> **Listed entries**:
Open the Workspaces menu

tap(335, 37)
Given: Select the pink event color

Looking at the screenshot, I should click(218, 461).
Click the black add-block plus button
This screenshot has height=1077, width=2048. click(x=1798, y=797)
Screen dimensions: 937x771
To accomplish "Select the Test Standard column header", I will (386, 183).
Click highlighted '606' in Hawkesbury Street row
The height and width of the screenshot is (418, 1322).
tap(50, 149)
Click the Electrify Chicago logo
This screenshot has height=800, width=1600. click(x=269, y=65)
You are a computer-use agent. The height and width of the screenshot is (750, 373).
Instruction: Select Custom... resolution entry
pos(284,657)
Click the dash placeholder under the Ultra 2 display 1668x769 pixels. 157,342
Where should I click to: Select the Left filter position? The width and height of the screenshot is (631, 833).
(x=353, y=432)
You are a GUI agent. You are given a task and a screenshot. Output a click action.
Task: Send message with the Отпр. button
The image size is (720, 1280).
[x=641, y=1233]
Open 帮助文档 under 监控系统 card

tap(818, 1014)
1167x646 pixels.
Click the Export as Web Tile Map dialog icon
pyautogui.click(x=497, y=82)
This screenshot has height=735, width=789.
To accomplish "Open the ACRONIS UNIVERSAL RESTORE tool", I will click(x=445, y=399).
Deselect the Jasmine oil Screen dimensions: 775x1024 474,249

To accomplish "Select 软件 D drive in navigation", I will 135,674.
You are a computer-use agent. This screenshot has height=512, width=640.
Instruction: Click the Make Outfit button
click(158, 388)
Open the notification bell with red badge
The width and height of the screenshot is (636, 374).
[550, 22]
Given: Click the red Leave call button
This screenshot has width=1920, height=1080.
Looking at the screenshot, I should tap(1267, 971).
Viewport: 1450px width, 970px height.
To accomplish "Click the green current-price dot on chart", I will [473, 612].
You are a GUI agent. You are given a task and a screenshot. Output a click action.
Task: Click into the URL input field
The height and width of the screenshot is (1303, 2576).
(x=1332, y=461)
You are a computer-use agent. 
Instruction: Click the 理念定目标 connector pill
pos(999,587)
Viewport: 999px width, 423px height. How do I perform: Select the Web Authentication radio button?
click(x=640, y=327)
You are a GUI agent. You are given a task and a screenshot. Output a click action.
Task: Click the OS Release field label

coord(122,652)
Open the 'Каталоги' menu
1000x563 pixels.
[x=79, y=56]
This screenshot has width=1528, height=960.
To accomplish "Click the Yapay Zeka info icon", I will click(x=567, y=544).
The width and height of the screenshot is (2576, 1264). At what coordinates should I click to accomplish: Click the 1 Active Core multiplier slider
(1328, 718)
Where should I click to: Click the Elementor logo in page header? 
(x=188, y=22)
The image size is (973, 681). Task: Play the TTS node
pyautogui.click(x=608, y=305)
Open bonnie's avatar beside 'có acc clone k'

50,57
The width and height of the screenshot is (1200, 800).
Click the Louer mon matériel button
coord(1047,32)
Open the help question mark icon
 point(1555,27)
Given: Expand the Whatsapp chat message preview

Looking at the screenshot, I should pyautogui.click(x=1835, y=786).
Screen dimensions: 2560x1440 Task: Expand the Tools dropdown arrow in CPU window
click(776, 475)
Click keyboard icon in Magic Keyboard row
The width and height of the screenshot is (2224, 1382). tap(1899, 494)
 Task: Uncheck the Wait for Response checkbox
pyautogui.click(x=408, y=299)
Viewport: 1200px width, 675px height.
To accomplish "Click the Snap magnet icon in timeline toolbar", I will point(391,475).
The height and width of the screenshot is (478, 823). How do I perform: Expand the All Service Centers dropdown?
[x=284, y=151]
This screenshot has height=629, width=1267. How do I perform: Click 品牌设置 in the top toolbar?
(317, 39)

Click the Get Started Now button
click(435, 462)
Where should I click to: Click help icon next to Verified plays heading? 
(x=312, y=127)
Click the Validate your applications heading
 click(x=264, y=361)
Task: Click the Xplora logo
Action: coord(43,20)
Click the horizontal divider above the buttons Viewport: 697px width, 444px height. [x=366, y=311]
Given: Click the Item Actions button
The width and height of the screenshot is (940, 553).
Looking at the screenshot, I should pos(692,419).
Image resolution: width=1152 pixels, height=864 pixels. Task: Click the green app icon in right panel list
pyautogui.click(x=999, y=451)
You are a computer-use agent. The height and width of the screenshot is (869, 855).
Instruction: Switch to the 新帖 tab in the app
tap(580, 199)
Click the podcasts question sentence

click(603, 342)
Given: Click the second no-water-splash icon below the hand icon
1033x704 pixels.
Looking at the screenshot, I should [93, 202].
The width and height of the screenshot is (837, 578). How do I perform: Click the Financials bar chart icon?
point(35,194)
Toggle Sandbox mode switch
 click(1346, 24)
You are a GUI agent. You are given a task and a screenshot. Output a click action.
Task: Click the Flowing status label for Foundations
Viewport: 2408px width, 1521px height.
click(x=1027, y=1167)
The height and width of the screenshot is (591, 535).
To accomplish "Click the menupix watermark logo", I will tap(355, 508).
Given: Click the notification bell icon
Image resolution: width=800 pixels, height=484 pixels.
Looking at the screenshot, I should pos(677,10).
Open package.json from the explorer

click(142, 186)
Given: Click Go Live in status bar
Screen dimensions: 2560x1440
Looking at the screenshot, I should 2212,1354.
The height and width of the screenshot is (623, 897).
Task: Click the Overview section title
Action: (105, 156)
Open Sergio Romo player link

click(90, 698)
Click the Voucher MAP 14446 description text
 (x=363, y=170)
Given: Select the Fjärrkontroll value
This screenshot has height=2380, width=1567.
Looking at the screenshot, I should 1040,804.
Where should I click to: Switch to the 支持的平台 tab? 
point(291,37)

> **Aim**:
Rewrite the whole listing above, substituting "Display size" for every occurrence of "Screen dimensions" and leaving everything else unchanged.

> **Answer to this task**:
Open the Workspaces menu

tap(335, 37)
Given: Select the pink event color

Looking at the screenshot, I should click(218, 461).
Click the black add-block plus button
This screenshot has height=1077, width=2048. click(x=1798, y=797)
Display size: 937x771
To accomplish "Select the Test Standard column header", I will (386, 183).
Click highlighted '606' in Hawkesbury Street row
The height and width of the screenshot is (418, 1322).
tap(50, 149)
Click the Electrify Chicago logo
This screenshot has height=800, width=1600. click(x=269, y=65)
You are a computer-use agent. The height and width of the screenshot is (750, 373).
Instruction: Select Custom... resolution entry
pos(284,657)
Click the dash placeholder under the Ultra 2 display 1668x769 pixels. 157,342
Where should I click to: Select the Left filter position? The width and height of the screenshot is (631, 833).
(x=353, y=432)
You are a GUI agent. You are given a task and a screenshot. Output a click action.
Task: Send message with the Отпр. button
The image size is (720, 1280).
[x=641, y=1233]
Open 帮助文档 under 监控系统 card

tap(818, 1014)
1167x646 pixels.
Click the Export as Web Tile Map dialog icon
pyautogui.click(x=497, y=82)
This screenshot has height=735, width=789.
To accomplish "Open the ACRONIS UNIVERSAL RESTORE tool", I will click(x=445, y=399).
Deselect the Jasmine oil Display size: 775x1024 474,249

To accomplish "Select 软件 D drive in navigation", I will 135,674.
You are a computer-use agent. This screenshot has height=512, width=640.
Instruction: Click the Make Outfit button
click(158, 388)
Open the notification bell with red badge
The width and height of the screenshot is (636, 374).
[550, 22]
Given: Click the red Leave call button
This screenshot has width=1920, height=1080.
Looking at the screenshot, I should tap(1267, 971).
Viewport: 1450px width, 970px height.
To accomplish "Click the green current-price dot on chart", I will [473, 612].
You are a GUI agent. You are given a task and a screenshot. Output a click action.
Task: Click into the URL input field
The height and width of the screenshot is (1303, 2576).
(x=1332, y=461)
You are a computer-use agent. 
Instruction: Click the 理念定目标 connector pill
pos(999,587)
Viewport: 999px width, 423px height. How do I perform: Select the Web Authentication radio button?
click(x=640, y=327)
You are a GUI agent. You are given a task and a screenshot. Output a click action.
Task: Click the OS Release field label

coord(122,652)
Open the 'Каталоги' menu
1000x563 pixels.
[x=79, y=56]
This screenshot has width=1528, height=960.
To accomplish "Click the Yapay Zeka info icon", I will click(x=567, y=544).
The width and height of the screenshot is (2576, 1264). At what coordinates should I click to accomplish: Click the 1 Active Core multiplier slider
(1328, 718)
Where should I click to: Click the Elementor logo in page header? 
(x=188, y=22)
The image size is (973, 681). Task: Play the TTS node
pyautogui.click(x=608, y=305)
Open bonnie's avatar beside 'có acc clone k'

50,57
The width and height of the screenshot is (1200, 800).
Click the Louer mon matériel button
coord(1047,32)
Open the help question mark icon
 point(1555,27)
Given: Expand the Whatsapp chat message preview

Looking at the screenshot, I should pyautogui.click(x=1835, y=786).
Display size: 2560x1440 Task: Expand the Tools dropdown arrow in CPU window
click(776, 475)
Click keyboard icon in Magic Keyboard row
The width and height of the screenshot is (2224, 1382). tap(1899, 494)
 Task: Uncheck the Wait for Response checkbox
pyautogui.click(x=408, y=299)
Viewport: 1200px width, 675px height.
To accomplish "Click the Snap magnet icon in timeline toolbar", I will point(391,475).
The height and width of the screenshot is (478, 823). How do I perform: Expand the All Service Centers dropdown?
[x=284, y=151]
This screenshot has height=629, width=1267. How do I perform: Click 品牌设置 in the top toolbar?
(317, 39)

Click the Get Started Now button
click(435, 462)
Where should I click to: Click help icon next to Verified plays heading? 
(x=312, y=127)
Click the Validate your applications heading
 click(x=264, y=361)
Task: Click the Xplora logo
Action: coord(43,20)
Click the horizontal divider above the buttons Viewport: 697px width, 444px height. [x=366, y=311]
Given: Click the Item Actions button
The width and height of the screenshot is (940, 553).
Looking at the screenshot, I should pos(692,419).
Image resolution: width=1152 pixels, height=864 pixels. Task: Click the green app icon in right panel list
pyautogui.click(x=999, y=451)
You are a computer-use agent. The height and width of the screenshot is (869, 855).
Instruction: Switch to the 新帖 tab in the app
tap(580, 199)
Click the podcasts question sentence

click(603, 342)
Given: Click the second no-water-splash icon below the hand icon
1033x704 pixels.
Looking at the screenshot, I should [93, 202].
The width and height of the screenshot is (837, 578). How do I perform: Click the Financials bar chart icon?
point(35,194)
Toggle Sandbox mode switch
 click(1346, 24)
You are a GUI agent. You are given a task and a screenshot. Output a click action.
Task: Click the Flowing status label for Foundations
Viewport: 2408px width, 1521px height.
click(x=1027, y=1167)
The height and width of the screenshot is (591, 535).
To accomplish "Click the menupix watermark logo", I will tap(355, 508).
Given: Click the notification bell icon
Image resolution: width=800 pixels, height=484 pixels.
Looking at the screenshot, I should pos(677,10).
Open package.json from the explorer

click(142, 186)
Given: Click Go Live in status bar
Display size: 2560x1440
Looking at the screenshot, I should 2212,1354.
The height and width of the screenshot is (623, 897).
Task: Click the Overview section title
Action: (105, 156)
Open Sergio Romo player link

click(90, 698)
Click the Voucher MAP 14446 description text
 (x=363, y=170)
Given: Select the Fjärrkontroll value
This screenshot has height=2380, width=1567.
Looking at the screenshot, I should 1040,804.
Where should I click to: Switch to the 支持的平台 tab? 
point(291,37)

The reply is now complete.